# Worst Commercial - Dish "Hoppah" or DirecTV Beyonce



## Herdfan (Mar 18, 2006)

I am now as tired of the "Hoppah" commercial as I was of the Beyonce Upgrade commercial. Both are horrible. So just for fun, which one do you think is worse?

Beyonce Upgrade:






Dish Hoppah:


----------



## jdskycaster (Sep 1, 2008)

I have a hoppah so I do not watch advertisements. Never saw the beyonce ad before this posting and it is terrible. The hoppah ad is at least funny.


----------



## fluffybear (Jun 19, 2004)

Just about any commercial Dish has done in recent years is crap (I put them right down there with Geico's new taste test line). Don't get me wrong, DirecTV has their fair share of stinkers as well but not nearly as annoying what Dish tends to put out.


----------



## sigma1914 (Sep 5, 2006)

Nothing beats Mini Giraffe or Waking Up In A Roadside Ditch.

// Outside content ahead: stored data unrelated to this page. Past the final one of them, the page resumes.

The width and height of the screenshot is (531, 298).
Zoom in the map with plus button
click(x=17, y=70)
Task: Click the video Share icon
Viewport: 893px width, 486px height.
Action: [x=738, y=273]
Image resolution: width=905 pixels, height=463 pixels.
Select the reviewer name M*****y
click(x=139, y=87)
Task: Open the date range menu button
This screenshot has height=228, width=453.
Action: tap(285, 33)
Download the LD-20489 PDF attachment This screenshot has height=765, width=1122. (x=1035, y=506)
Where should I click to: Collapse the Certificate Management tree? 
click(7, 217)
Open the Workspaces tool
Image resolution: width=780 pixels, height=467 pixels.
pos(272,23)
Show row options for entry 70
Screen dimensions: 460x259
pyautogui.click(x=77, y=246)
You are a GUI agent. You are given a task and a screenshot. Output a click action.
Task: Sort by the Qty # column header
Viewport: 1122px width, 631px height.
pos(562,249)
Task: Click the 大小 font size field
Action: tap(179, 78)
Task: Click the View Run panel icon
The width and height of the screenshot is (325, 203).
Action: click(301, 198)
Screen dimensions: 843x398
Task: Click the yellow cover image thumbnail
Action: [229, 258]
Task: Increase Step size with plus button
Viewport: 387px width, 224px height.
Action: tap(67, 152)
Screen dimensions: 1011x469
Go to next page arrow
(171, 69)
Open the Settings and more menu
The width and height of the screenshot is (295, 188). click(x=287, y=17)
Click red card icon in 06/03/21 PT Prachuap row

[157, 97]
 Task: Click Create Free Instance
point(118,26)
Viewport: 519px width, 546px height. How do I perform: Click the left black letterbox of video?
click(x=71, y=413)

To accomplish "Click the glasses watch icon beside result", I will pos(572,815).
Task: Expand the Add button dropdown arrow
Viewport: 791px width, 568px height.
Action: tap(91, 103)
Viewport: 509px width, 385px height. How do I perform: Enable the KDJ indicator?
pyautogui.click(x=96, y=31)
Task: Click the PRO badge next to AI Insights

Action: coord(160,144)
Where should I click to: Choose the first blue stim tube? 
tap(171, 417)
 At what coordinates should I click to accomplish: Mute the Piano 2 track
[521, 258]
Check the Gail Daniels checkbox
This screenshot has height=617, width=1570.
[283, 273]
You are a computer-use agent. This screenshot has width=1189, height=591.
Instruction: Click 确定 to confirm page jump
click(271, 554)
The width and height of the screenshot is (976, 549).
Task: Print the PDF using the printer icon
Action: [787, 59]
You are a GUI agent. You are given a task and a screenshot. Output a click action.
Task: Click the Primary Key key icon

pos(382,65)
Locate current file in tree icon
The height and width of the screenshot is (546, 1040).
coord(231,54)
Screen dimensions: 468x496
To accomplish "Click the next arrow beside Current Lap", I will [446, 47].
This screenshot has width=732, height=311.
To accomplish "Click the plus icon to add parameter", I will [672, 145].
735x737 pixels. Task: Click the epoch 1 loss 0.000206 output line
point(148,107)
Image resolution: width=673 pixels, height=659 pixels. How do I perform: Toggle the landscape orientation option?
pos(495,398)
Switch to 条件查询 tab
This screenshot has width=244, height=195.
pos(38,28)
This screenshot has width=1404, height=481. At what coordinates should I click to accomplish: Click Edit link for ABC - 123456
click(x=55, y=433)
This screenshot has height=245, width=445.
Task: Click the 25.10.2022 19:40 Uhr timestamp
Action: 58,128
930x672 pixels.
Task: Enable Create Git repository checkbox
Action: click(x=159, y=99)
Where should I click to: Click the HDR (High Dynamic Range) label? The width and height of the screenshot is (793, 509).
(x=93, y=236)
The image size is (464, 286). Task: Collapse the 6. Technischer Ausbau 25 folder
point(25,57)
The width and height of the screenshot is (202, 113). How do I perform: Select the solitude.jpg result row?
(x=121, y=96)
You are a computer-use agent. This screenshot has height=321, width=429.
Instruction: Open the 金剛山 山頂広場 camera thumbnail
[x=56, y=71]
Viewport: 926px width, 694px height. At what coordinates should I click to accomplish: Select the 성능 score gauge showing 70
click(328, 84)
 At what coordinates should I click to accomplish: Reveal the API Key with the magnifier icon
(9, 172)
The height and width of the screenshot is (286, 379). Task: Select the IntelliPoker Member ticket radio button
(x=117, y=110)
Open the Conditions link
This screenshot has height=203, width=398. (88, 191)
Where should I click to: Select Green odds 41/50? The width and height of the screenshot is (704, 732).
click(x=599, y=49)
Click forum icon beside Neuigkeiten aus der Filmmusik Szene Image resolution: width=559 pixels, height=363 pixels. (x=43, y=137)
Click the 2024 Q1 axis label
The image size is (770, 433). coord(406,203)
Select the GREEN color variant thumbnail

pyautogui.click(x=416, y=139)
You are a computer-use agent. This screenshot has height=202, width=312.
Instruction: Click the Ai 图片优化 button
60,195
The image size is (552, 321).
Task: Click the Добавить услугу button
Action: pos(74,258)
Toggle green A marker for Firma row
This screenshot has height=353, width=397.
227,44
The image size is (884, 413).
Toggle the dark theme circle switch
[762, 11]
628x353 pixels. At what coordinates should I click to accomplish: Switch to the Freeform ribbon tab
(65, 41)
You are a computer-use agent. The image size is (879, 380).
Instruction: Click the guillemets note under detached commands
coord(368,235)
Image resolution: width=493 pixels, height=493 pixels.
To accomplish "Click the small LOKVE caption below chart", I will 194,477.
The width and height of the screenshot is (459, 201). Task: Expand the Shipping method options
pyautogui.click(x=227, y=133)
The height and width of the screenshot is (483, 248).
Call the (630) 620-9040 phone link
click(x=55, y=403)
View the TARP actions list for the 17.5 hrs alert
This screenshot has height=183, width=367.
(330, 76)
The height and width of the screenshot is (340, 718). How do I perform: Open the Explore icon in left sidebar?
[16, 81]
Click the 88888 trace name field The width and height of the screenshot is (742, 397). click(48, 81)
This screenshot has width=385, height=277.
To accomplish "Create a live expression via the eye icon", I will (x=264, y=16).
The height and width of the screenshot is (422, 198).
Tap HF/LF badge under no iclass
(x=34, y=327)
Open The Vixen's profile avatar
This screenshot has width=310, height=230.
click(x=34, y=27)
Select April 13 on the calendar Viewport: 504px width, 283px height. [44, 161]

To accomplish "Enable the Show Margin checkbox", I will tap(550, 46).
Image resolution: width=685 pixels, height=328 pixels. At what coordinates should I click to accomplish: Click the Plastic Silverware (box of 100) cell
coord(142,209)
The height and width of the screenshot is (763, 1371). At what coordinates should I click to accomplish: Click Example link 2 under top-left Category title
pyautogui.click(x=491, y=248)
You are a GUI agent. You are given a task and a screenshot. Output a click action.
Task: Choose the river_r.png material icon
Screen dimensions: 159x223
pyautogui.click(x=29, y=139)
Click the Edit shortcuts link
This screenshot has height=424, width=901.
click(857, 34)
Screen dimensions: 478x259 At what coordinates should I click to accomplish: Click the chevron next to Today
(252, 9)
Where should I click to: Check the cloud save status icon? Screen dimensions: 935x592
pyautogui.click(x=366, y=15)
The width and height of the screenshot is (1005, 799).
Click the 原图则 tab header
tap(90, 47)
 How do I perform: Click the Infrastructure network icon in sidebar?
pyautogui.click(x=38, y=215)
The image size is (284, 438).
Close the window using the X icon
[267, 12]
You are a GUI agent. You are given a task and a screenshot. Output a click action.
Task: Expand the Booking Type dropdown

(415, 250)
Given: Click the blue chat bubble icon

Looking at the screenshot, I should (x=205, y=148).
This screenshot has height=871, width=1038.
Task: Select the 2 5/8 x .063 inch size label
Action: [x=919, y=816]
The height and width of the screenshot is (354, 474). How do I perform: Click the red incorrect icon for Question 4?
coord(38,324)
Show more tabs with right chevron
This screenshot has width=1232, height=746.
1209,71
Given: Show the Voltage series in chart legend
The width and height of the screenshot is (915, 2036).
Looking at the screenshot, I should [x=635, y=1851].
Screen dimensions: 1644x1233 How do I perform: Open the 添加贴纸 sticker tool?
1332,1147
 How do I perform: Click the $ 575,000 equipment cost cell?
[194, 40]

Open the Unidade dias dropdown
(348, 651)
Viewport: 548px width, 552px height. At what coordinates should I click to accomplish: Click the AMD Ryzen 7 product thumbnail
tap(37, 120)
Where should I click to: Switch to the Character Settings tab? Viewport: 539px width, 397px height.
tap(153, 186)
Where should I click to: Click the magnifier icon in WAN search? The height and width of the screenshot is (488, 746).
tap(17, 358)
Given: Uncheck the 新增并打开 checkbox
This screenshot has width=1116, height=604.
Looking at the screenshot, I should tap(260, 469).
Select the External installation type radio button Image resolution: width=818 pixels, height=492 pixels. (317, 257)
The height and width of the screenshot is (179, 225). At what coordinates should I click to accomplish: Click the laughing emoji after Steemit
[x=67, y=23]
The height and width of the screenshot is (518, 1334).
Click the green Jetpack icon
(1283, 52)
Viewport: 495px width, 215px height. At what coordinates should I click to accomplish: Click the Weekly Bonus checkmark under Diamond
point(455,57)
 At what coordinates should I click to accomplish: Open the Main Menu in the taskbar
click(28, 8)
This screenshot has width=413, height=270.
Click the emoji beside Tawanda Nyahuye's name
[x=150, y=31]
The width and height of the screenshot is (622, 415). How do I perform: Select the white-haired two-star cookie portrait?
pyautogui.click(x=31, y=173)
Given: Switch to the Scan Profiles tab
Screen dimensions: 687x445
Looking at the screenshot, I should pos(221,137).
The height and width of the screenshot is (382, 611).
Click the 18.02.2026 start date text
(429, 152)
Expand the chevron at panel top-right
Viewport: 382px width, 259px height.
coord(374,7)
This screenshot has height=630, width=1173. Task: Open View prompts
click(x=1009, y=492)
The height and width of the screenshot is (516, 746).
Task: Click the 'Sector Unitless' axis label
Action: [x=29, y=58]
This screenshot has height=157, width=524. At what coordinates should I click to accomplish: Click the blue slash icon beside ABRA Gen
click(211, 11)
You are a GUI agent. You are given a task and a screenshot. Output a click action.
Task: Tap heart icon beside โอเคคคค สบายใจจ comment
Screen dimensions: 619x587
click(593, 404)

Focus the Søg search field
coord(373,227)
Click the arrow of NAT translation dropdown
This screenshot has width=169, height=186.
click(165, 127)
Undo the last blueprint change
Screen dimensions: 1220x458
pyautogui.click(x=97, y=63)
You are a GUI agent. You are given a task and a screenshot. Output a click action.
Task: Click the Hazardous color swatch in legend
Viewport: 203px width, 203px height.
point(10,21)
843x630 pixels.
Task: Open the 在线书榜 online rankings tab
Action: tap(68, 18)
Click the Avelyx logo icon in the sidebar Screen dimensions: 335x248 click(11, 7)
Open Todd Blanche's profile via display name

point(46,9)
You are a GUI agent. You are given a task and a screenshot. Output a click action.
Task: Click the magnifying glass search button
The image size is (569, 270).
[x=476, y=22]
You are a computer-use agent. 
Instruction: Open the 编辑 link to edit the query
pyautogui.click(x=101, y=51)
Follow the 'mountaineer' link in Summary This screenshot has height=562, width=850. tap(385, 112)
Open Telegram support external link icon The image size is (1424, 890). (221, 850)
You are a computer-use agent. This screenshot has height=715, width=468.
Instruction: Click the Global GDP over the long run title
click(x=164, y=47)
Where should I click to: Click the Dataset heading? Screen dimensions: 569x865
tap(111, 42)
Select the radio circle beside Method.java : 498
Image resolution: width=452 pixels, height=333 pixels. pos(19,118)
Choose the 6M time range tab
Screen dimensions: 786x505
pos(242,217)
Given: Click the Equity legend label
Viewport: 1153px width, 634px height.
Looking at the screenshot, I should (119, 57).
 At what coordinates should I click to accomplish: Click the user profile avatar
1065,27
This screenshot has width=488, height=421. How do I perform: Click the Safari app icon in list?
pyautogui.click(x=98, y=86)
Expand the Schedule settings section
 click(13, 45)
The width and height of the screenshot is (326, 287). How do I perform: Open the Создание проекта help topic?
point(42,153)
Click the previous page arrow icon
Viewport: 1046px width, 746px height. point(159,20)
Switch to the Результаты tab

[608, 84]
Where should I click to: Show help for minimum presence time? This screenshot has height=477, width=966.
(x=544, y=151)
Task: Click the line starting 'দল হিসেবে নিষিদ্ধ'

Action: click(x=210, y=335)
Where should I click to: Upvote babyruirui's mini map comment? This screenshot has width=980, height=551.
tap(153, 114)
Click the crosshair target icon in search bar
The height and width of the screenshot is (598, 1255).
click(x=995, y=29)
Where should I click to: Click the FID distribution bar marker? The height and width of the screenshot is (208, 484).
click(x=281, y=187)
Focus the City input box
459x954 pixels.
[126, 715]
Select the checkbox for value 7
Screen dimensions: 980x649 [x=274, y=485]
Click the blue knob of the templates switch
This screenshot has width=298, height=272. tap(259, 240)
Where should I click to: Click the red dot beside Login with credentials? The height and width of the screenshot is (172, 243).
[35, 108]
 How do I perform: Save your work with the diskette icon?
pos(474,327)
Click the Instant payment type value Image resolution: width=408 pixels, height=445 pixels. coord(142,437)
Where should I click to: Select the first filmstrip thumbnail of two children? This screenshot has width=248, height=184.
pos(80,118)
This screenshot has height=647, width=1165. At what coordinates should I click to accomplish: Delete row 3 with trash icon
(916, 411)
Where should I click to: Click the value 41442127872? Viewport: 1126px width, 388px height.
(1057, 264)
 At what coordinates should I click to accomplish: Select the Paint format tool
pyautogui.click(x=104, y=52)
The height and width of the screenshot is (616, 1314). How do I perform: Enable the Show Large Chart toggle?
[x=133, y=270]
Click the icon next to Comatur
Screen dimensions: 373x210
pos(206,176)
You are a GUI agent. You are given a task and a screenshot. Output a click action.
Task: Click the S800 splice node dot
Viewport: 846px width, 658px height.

At least Beyonce is hot. I hate everything about Boston...Sox, Celtics, Pats, Bruins...the accent makes it worse.


----------



## BosFan (Sep 28, 2009)

Being from southeast New England the Hoppah ad cracks me up and allows me to show my WI friends how we/they talk. Having said that in general the accent annoys me. The Beyonce ad is just dumb, much prefer the don't get cable series for DirecTV, my kids makes me stop fast forwarding so they can watch them. :lol:


----------



## MysteryMan (May 17, 2010)

Pity we can't vote for both. I find them equally annoying.


----------



## hilmar2k (Mar 18, 2007)

sigma1914 said:


> Nothing beats Mini Giraffe or Waking Up In A Roadside Ditch.
> 
> At least Beyonce is hot. I hate everything about Boston...Sox, Celtics, Pats, Bruins...the accent makes it worse.


Hey!! 

The accent is terrible. I spent the first 28 years of my life in MA and have ZERO ridiculous accent to show for it....thankfully. Now my mother-in-law's accent is a different story....


----------



## jadebox (Dec 14, 2004)

Both of those commercials are bad. But, I've been especially disappointed by Dish in regard to their Hopper/Joey commercials. It's such a cool technology that it should be the focus of their commercials. Instead, they are airing "our customers are stupid" commercials. Who at Dish thought it was a good idea to insult their customers? 

-- Roger


----------



## fluffybear (Jun 19, 2004)

sigma1914 said:


> Nothing beats Mini Giraffe or Waking Up In A Roadside Ditch.
> 
> At least Beyonce is hot. I hate everything about Boston...Sox, Celtics, Pats, Bruins...the accent makes it worse.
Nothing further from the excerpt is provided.